Page MenuHomePhabricator

Evaluate: <style> tag holding template definition
Open, MediumPublic

Description

We observed a special case in DOM Spec where style tags are used for semantic content. The HTML for this page: https://en.wikipedia.org/wiki/User:Jpita23/test when obtained from restbase https://en.wikipedia.org/api/rest_v1/page/html/User%3AJpita23%2Ftest has the following content

<style data-mw-deduplicate="TemplateStyles:r886058088" typeof="mw:Extension/templatestyles mw:Transclusion" 
about="#mwt2" data-mw='{"parts":[{"template":{"target":{"wt":"ISBN","href":"./Template:ISBN"},"params":{"1":{"wt":"978-953-51-1197-9"}},"i":0}}]}' id="mwBA">

.mw-parser-output cite.citation{font-style:inherit}.mw-parser-output .citation q{quotes:"\"""\"""'""'"}
....
</style>
<a rel="mw:WikiLink" href="./International_Standard_Book_Number" title="International Standard Book Number" about="#mwt2">ISBN</a>
<span typeof="mw:Entity" about="#mwt2"> </span>
<a rel="mw:WikiLink" href="./Special:BookSources/978-953-51-1197-9" title="Special:BookSources/978-953-51-1197-9" about="#mwt2" id="mwBQ">978-953-51-1197-9</a>

The corresponding wikitext is {{ISBN|978-953-51-1197-9}}

As you can see the core definition of template is at data-mw attribute of style tag. It has RDFA attribute typeof="mw:Extension/templatestyles mw:Transclusion"

We had a case to remove style tags since it is irrelevant for translation and ended up removing ISBN templates T217585: CX2: ISBN doubled, one correctly formatted with {{ISBN}}, another incorrectly formatted with [[Special:BookSources]]. Fixed it as a special case, but we are hitting multiple issues in our parsing logic as we no longer can ignore style tags and need to parse it as semantic content.

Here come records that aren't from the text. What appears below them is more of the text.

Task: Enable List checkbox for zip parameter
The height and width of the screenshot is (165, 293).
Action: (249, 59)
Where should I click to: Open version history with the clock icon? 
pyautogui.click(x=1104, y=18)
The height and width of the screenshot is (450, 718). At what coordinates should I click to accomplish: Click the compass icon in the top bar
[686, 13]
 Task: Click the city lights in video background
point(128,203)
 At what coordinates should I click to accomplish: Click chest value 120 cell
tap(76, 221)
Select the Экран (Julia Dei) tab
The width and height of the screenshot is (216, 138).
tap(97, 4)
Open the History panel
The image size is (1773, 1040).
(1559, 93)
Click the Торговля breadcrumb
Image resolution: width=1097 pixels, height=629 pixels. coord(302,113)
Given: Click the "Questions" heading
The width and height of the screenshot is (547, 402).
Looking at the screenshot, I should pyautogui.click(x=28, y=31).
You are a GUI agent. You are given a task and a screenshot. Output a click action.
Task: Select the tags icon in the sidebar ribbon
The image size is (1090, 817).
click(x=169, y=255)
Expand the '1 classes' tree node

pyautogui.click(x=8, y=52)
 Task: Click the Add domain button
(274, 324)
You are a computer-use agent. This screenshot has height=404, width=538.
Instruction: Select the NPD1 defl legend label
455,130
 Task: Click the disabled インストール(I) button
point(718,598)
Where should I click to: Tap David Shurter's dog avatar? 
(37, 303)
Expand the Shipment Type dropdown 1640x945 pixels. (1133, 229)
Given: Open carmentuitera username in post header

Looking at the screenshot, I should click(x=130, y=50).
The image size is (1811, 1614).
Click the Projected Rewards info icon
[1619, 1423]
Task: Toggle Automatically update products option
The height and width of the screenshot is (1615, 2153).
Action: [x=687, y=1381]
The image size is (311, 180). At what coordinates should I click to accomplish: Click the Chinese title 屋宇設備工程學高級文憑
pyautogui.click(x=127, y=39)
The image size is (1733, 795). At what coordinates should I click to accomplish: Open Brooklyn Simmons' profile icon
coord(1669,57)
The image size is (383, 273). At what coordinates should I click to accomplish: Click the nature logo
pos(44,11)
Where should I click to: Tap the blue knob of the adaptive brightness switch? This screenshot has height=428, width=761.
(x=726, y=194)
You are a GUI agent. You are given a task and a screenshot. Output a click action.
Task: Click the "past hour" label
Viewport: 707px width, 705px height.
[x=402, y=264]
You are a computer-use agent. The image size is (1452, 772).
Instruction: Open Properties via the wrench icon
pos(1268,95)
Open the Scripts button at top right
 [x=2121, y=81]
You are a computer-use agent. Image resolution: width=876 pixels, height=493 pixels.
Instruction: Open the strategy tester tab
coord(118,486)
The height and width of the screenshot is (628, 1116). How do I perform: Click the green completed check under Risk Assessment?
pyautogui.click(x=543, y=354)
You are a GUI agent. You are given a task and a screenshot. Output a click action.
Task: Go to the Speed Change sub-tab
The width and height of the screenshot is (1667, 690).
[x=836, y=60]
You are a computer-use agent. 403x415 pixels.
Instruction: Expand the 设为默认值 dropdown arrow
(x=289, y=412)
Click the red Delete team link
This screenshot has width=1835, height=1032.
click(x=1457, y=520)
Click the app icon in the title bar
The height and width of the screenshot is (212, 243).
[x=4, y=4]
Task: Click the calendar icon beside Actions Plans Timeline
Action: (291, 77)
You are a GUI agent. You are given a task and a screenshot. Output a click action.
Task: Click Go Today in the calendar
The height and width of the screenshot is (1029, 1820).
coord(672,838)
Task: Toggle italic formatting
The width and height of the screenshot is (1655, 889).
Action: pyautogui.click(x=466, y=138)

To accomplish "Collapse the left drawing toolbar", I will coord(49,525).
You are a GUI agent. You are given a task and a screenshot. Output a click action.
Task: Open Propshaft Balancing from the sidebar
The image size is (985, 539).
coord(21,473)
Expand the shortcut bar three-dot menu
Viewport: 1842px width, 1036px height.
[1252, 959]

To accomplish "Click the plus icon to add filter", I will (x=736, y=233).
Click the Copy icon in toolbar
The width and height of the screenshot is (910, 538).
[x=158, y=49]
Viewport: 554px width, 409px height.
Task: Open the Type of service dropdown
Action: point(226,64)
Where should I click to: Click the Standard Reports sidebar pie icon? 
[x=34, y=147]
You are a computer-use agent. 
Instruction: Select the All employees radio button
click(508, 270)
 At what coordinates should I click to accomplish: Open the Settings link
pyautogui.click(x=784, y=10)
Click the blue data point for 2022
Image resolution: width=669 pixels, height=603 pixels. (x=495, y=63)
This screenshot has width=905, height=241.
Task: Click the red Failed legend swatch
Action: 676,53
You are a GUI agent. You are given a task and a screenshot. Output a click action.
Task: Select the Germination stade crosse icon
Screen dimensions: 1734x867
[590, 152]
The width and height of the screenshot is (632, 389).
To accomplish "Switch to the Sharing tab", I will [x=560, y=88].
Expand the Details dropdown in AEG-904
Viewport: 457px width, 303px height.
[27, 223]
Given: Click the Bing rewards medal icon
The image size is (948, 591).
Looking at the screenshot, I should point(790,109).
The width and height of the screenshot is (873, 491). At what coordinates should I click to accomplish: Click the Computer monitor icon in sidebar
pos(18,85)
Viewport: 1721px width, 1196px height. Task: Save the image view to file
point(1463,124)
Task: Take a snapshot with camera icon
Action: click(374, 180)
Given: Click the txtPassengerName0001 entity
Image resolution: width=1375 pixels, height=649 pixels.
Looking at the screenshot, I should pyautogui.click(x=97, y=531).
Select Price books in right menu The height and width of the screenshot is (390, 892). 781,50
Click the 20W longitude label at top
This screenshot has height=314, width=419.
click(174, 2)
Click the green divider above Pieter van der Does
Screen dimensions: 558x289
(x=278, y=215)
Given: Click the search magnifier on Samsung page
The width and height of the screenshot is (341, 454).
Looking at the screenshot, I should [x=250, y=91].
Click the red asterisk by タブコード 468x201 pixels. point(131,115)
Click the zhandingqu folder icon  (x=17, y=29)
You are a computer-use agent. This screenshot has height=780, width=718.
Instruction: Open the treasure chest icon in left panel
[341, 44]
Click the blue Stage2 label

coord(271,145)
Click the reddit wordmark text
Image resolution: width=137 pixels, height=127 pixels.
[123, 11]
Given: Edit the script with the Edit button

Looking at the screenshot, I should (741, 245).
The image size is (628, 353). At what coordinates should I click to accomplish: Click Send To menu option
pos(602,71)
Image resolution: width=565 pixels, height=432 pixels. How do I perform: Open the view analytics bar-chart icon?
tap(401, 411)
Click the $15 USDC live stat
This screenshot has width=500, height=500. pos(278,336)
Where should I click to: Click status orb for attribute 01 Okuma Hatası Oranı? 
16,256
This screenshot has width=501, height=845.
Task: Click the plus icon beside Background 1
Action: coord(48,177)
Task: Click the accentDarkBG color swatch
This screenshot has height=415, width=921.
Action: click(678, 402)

This ticket is to evaluate the style tag holding semantic content situation and explore if we can have a cleaner definition.

Event Timeline

ssastry triaged this task as Medium priority.Oct 31 2019, 4:34 PM
ssastry added a project: Parsoid.

Another example where this causing issue in translating quotes:

Wikitext:

{{Quote|text=To be or not to be|author=William Shakespeare|source=Hamlet}}

HTML:

<section data-mw-section-id="0" id="mwAQ">
<style data-mw-deduplicate="TemplateStyles:r960796168"
    typeof="mw:Extension/templatestyles mw:Transclusion" about="#mwt1"
    data-mw='{"parts":[{"template":{"target":{"wt":"Quote","href":"./Template:Quote"},"params":{"text":{"wt":"To be or not to be"},"author":{"wt":"William Shakespeare"},"source":{"wt":"Hamlet"}},"i":0}}]}'
    id="mwAg">
.mw-parser-output .templatequote{
    overflow:hidden;
    margin:1em 0;
    padding:0 40px
} 
</style>
<blockquote class="templatequote" about="#mwt1" id="mwAw">
    <p>To be or not to be</p><div class="templatequotecite"><span typeof="mw:Entity"></span><cite>William Shakespeare, Hamlet</cite></div>
</blockquote>
</section>

Expected result from translating from en to es:

<style about="#mwt1" data-cx="[{&#34;adapted&#34;:true,&#34;partial&#34;:false,&#34;targetExists&#34;:true}]" data-mw="{&#34;parts&#34;:[{&#34;template&#34;:{&#34;target&#34;:{&#34;wt&#34;:&#34;Citaĵo&#34;,&#34;href&#34;:&#34;./Ŝablono:Citaĵo&#34;},&#34;params&#34;:{&#34;teksto&#34;:{&#34;wt&#34;:&#34;To be or not to be&#34;},&#34;aŭtoro&#34;:{&#34;wt&#34;:&#34;William Shakespeare&#34;},&#34;verko&#34;:{&#34;wt&#34;:&#34;Hamlet&#34;}},&#34;i&#34;:0}}]}" data-mw-deduplicate="TemplateStyles:r960796168" id="mwAg" typeof="mw:Extension/templatestyles mw:Transclusion">
.mw-parser-output .templatequote{
    overflow:hidden;
    margin:1em 0;
    padding:0 40px
}
.mw-parser-output .templatequote .templatequotecite{
    line-height:1.5em;
    text-align:left;
    padding-left:1.6em;
    margin-top:0
}
</style>
<blockquote about="#mwt1" class="templatequote" id="mwAw">
    <p>To be or not to be</p><div class="templatequotecite"><span typeof="mw:Entity"></span><cite>William Shakespeare, Hamlet</cite></div>
</blockquote>

Another example where this causing issue in translating quotes

What is the issue here?

The Parsoid contract is that you cannot strip tags that have template information. So, stripping it will cause problems.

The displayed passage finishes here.